Coltivazione di prodotti alimentari, urbanizzazione, raccolta di legna per la produzione di carta o mobili. Queste sono solo alcune delle motivazioni con cui ogni anno in tutto il mondo vengono abbattuti milioni di ettari di foreste. Un fenomeno che ha portato, solo per citare un esempio, a una riduzione di oltre il 17% della superficie della foresta pluviale amazzonica negli ultimi 50 anni. Si tratta di un trend che sfortunatamente non accenna ad arrestarsi e che potrebbe causare, nei prossimi 100 anni, la scomparsa di questi importanti “polmoni” del pianeta.

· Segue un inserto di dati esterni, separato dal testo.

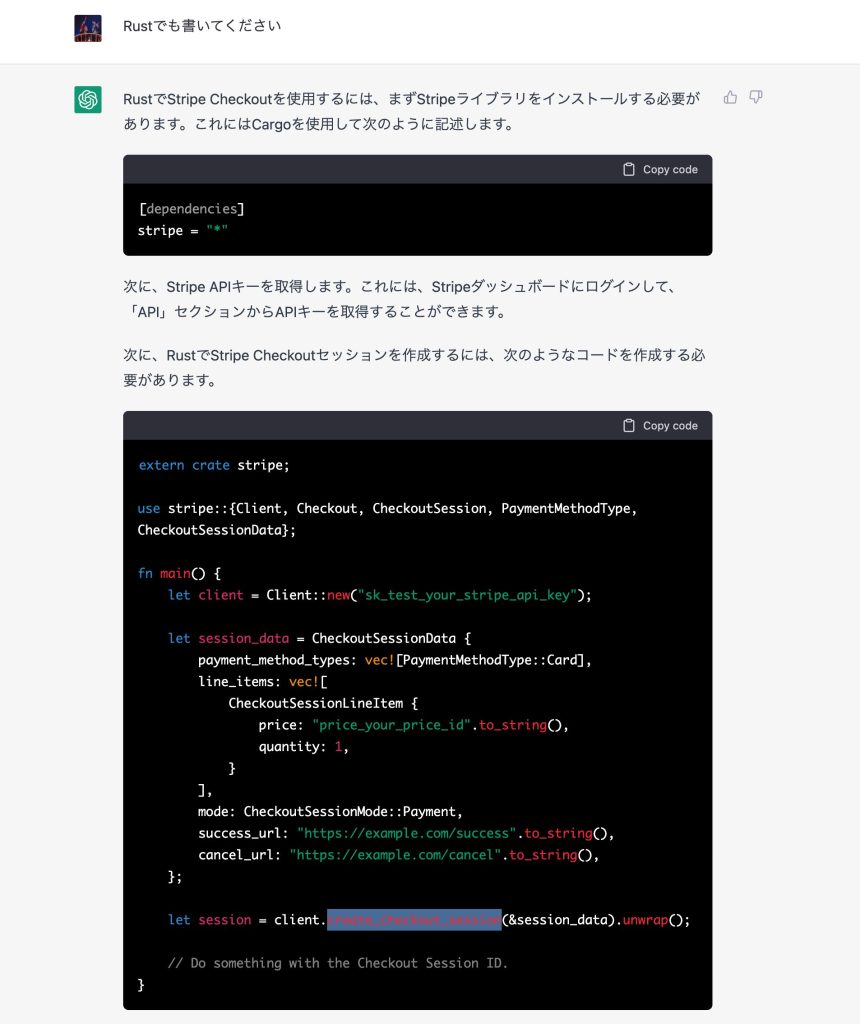Click the highlighted create_checkout_session text
The height and width of the screenshot is (1024, 860).
coord(414,919)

Il contributo della blockchain

Tra le tecnologie che possono dare un contributo alla lotta al fenomeno della deforestazione c’è anche la blockchain. Questa soluzione, nata per aumentare la trasparenza nelle operazioni business-to-business, può infatti introdurre più chiarezza nel settore della real estate, facendo luce sulla proprietà di quelle porzioni di foresta che sono in realtà interessate dal fenomeno del disboscamento illegale. In quest’ottica la startup americana Ubitquity ha iniziato a collaborare con l’ufficio di registrazione immobiliare del Brasile realizzando un sistema per scovare quelle porzioni di foresta in cui si verifica l’illegal logging. L’idea è di caricare i dati relativi alle proprietà immobiliari su una blockchain per renderle sicure e non soggette a variazioni sospette. Questa soluzione ha anche un altro rivolto positivo: può infatti facilitare l’acquisizione di dati in tempo reale sulle sulle coltivazioni di olio di palma.

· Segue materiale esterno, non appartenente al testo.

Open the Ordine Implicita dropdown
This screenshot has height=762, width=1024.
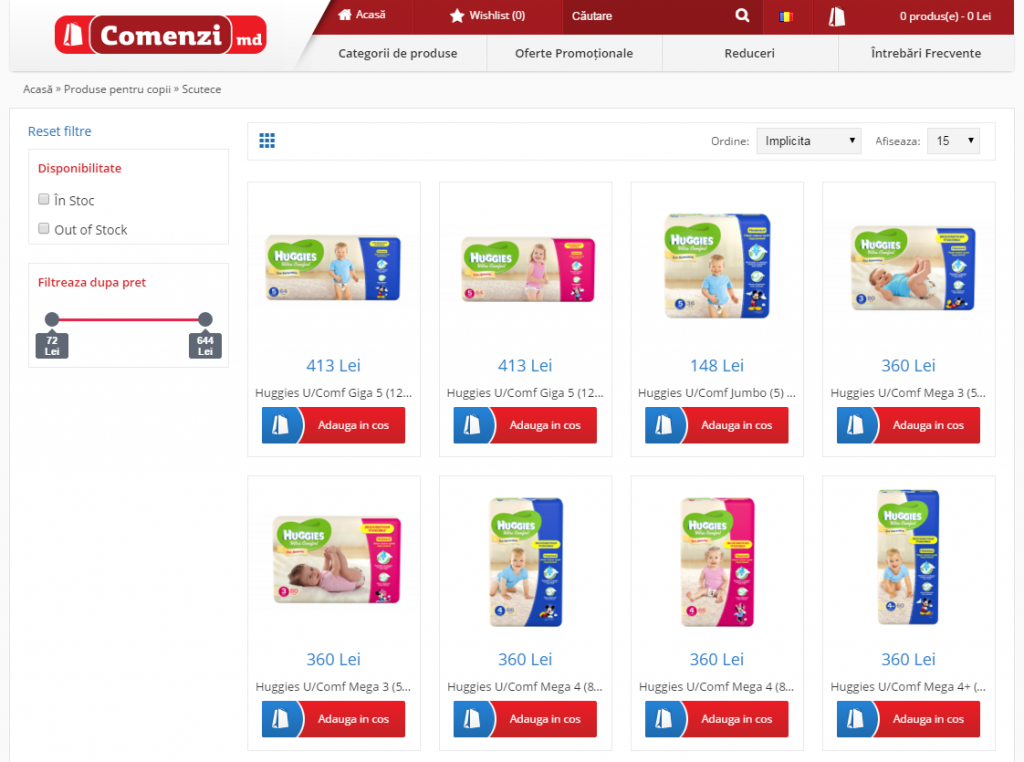[x=808, y=141]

In Paraguay si punta sul digitale per tutelare la foresta

Un altro esempio delle potenzialità delle soluzioni digitali per la tutela del territorio forestale è quello di una comunità indigena del Paraguay. In questo caso si è deciso di mappare il territorio con un’app per smartphone e un gps. L’iniziativa, come si legge sulla Reuters, è legata a un progetto dell’ONU dedicato all’alimentazione e all’agricoltura sostenibile. Sono stati quindi costituiti dei percorsi formativi per otto giovani del luogo, appartenenti alle comunità di Mbya nel distretto di Caaguazú a cui è stato insegnato a usare gli strumenti digitali per monitorare le condizioni della foresta. 

Una mappa  in tempo reale delle foreste del pianeta

E’ frutto invece della collaborazione tra l’università del Maryland (UM), Google, The United States Geological Survey (USGS) e la NASA, il progetto che portato alla realizzazione di una mappa globale delle foreste. Si tratta del più grande catalogo contenente i dati di osservazione della terra, che viene aggiornato quasi in tempo reale per dare un quadro della superficie forestale. L’iniziativa, per certi versi paragonabile alla mappatura del genoma umano, ha una risoluzione sufficientemente precisa per rilevare anche le attività agricole di piccoli proprietari. Grazie a questa iniziativa vengono fornite gratuitamente alle ong e alle forze dell’ordine locali dati e strumenti per contrastare la deforestazione.